## [WHAT IS EXPECTED]
Every line of the entries below that includes "Confectionery" belongs in the answer, copied as written.

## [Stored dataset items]
____
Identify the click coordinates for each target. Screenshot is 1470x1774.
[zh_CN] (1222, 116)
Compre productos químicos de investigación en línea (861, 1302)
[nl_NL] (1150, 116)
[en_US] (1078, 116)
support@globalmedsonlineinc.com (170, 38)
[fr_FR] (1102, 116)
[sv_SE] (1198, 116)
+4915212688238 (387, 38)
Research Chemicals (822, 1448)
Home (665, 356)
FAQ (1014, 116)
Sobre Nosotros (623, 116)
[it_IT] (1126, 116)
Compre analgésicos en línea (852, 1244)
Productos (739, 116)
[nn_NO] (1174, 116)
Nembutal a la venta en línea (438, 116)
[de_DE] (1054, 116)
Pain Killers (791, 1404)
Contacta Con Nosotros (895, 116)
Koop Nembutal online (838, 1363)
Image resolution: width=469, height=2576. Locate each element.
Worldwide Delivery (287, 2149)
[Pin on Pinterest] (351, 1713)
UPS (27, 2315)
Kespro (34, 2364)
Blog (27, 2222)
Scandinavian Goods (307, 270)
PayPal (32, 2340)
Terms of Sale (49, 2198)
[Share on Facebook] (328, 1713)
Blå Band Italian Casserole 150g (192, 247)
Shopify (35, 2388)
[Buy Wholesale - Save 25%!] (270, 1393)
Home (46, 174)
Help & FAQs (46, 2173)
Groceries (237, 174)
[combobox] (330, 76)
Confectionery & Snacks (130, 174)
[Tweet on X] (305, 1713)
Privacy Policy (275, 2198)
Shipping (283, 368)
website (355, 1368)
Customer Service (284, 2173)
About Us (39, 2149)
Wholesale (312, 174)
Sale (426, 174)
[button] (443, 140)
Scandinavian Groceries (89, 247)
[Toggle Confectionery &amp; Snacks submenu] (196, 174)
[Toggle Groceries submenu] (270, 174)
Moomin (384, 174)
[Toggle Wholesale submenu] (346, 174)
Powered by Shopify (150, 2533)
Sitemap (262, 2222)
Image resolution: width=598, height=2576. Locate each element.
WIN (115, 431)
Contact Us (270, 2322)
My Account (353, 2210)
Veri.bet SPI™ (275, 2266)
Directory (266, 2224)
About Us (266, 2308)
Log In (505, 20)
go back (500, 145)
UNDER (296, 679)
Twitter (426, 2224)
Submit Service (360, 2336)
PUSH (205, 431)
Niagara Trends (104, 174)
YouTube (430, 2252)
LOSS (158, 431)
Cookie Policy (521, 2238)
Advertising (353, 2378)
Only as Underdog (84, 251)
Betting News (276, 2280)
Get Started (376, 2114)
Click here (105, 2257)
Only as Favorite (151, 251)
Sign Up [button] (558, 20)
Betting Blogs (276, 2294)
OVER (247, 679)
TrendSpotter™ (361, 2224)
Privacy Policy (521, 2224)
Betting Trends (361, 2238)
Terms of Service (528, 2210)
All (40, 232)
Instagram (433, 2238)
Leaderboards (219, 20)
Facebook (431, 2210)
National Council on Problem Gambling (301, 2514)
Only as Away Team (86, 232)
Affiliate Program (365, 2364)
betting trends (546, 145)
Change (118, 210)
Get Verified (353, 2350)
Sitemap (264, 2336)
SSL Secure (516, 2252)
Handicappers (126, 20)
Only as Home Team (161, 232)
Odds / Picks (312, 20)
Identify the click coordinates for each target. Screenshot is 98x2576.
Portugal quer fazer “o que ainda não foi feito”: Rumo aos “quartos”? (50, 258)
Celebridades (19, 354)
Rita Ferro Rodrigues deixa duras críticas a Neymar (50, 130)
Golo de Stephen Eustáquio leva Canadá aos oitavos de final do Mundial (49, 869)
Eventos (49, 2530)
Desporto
____
## [EXERCISE RESULT]
Confectionery & Snacks (130, 174)
[Toggle Confectionery &amp; Snacks submenu] (196, 174)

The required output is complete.